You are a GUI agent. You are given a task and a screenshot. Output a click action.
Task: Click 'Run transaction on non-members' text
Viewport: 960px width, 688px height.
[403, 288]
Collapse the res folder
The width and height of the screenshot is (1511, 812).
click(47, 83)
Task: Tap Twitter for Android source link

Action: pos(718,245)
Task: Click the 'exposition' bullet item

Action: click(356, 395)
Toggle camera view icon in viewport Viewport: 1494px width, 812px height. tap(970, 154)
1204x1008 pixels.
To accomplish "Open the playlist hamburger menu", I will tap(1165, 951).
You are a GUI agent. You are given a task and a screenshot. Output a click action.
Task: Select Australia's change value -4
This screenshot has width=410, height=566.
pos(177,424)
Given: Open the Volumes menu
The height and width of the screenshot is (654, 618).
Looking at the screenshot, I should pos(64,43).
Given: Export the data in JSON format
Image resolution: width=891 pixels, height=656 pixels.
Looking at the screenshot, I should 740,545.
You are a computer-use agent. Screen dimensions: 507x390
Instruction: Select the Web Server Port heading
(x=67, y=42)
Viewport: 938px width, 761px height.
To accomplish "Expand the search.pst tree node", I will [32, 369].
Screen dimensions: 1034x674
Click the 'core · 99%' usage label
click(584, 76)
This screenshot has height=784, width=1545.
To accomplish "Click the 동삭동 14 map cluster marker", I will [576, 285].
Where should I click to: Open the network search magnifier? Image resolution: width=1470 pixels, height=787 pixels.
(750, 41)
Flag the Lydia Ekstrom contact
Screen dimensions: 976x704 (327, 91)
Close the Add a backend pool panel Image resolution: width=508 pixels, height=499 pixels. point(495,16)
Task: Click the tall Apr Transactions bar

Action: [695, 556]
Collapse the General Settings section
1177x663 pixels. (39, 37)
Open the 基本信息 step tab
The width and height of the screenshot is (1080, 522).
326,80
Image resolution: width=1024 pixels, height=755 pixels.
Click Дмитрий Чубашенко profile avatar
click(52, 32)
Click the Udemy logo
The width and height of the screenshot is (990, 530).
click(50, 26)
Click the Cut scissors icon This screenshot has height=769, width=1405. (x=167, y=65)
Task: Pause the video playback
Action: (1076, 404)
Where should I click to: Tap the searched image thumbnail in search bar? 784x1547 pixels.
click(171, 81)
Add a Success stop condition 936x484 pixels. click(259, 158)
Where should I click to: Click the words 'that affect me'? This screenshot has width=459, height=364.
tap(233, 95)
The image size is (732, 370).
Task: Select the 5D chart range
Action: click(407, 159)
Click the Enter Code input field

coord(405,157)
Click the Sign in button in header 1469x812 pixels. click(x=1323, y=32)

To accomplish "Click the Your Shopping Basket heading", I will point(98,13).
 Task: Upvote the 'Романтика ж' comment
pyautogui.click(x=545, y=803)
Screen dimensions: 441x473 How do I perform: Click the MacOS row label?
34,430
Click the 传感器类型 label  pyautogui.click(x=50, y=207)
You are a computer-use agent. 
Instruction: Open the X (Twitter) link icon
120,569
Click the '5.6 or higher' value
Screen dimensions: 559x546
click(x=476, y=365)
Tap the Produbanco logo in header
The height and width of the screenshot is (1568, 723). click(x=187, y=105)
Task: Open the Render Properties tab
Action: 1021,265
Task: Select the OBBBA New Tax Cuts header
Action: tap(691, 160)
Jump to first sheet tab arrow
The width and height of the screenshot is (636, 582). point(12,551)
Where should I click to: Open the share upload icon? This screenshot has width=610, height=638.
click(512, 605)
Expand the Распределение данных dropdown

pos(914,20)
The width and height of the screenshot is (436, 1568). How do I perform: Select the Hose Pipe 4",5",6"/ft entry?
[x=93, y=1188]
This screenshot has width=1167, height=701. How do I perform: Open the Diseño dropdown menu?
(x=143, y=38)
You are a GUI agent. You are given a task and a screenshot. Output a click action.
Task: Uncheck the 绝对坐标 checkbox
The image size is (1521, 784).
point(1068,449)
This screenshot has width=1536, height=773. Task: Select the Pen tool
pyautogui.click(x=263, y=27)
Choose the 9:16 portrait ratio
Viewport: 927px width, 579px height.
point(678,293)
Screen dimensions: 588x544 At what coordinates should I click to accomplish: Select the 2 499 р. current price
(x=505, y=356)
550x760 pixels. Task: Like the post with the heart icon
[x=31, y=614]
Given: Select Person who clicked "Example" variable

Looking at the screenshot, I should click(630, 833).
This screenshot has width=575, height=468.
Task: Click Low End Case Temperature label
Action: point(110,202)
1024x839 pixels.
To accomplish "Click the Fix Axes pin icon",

++++++++++

The task:
Would you please copy the whole listing exactly as given?

Solution to this problem:
You are a GUI agent. You are given a task and a screenshot. Output a click action.
Task: Click 'Run transaction on non-members' text
Viewport: 960px width, 688px height.
[403, 288]
Collapse the res folder
The width and height of the screenshot is (1511, 812).
click(47, 83)
Task: Tap Twitter for Android source link

Action: pos(718,245)
Task: Click the 'exposition' bullet item

Action: click(356, 395)
Toggle camera view icon in viewport Viewport: 1494px width, 812px height. tap(970, 154)
1204x1008 pixels.
To accomplish "Open the playlist hamburger menu", I will tap(1165, 951).
You are a GUI agent. You are given a task and a screenshot. Output a click action.
Task: Select Australia's change value -4
This screenshot has width=410, height=566.
pos(177,424)
Given: Open the Volumes menu
The height and width of the screenshot is (654, 618).
Looking at the screenshot, I should pos(64,43).
Given: Export the data in JSON format
Image resolution: width=891 pixels, height=656 pixels.
Looking at the screenshot, I should 740,545.
You are a computer-use agent. Screen dimensions: 507x390
Instruction: Select the Web Server Port heading
(x=67, y=42)
Viewport: 938px width, 761px height.
To accomplish "Expand the search.pst tree node", I will [32, 369].
Screen dimensions: 1034x674
Click the 'core · 99%' usage label
click(584, 76)
This screenshot has height=784, width=1545.
To accomplish "Click the 동삭동 14 map cluster marker", I will [576, 285].
Where should I click to: Open the network search magnifier? Image resolution: width=1470 pixels, height=787 pixels.
(750, 41)
Flag the Lydia Ekstrom contact
Screen dimensions: 976x704 (327, 91)
Close the Add a backend pool panel Image resolution: width=508 pixels, height=499 pixels. point(495,16)
Task: Click the tall Apr Transactions bar

Action: [695, 556]
Collapse the General Settings section
1177x663 pixels. (39, 37)
Open the 基本信息 step tab
The width and height of the screenshot is (1080, 522).
326,80
Image resolution: width=1024 pixels, height=755 pixels.
Click Дмитрий Чубашенко profile avatar
click(52, 32)
Click the Udemy logo
The width and height of the screenshot is (990, 530).
click(50, 26)
Click the Cut scissors icon This screenshot has height=769, width=1405. (x=167, y=65)
Task: Pause the video playback
Action: (1076, 404)
Where should I click to: Tap the searched image thumbnail in search bar? 784x1547 pixels.
click(171, 81)
Add a Success stop condition 936x484 pixels. click(259, 158)
Where should I click to: Click the words 'that affect me'? This screenshot has width=459, height=364.
tap(233, 95)
The image size is (732, 370).
Task: Select the 5D chart range
Action: click(407, 159)
Click the Enter Code input field

coord(405,157)
Click the Sign in button in header 1469x812 pixels. click(x=1323, y=32)

To accomplish "Click the Your Shopping Basket heading", I will point(98,13).
 Task: Upvote the 'Романтика ж' comment
pyautogui.click(x=545, y=803)
Screen dimensions: 441x473 How do I perform: Click the MacOS row label?
34,430
Click the 传感器类型 label  pyautogui.click(x=50, y=207)
You are a computer-use agent. 
Instruction: Open the X (Twitter) link icon
120,569
Click the '5.6 or higher' value
Screen dimensions: 559x546
click(x=476, y=365)
Tap the Produbanco logo in header
The height and width of the screenshot is (1568, 723). click(x=187, y=105)
Task: Open the Render Properties tab
Action: 1021,265
Task: Select the OBBBA New Tax Cuts header
Action: tap(691, 160)
Jump to first sheet tab arrow
The width and height of the screenshot is (636, 582). point(12,551)
Where should I click to: Open the share upload icon? This screenshot has width=610, height=638.
click(512, 605)
Expand the Распределение данных dropdown

pos(914,20)
The width and height of the screenshot is (436, 1568). How do I perform: Select the Hose Pipe 4",5",6"/ft entry?
[x=93, y=1188]
This screenshot has width=1167, height=701. How do I perform: Open the Diseño dropdown menu?
(x=143, y=38)
You are a GUI agent. You are given a task and a screenshot. Output a click action.
Task: Uncheck the 绝对坐标 checkbox
The image size is (1521, 784).
point(1068,449)
This screenshot has width=1536, height=773. Task: Select the Pen tool
pyautogui.click(x=263, y=27)
Choose the 9:16 portrait ratio
Viewport: 927px width, 579px height.
point(678,293)
Screen dimensions: 588x544 At what coordinates should I click to accomplish: Select the 2 499 р. current price
(x=505, y=356)
550x760 pixels. Task: Like the post with the heart icon
[x=31, y=614]
Given: Select Person who clicked "Example" variable

Looking at the screenshot, I should click(630, 833).
This screenshot has width=575, height=468.
Task: Click Low End Case Temperature label
Action: point(110,202)
1024x839 pixels.
To accomplish "Click the Fix Axes pin icon",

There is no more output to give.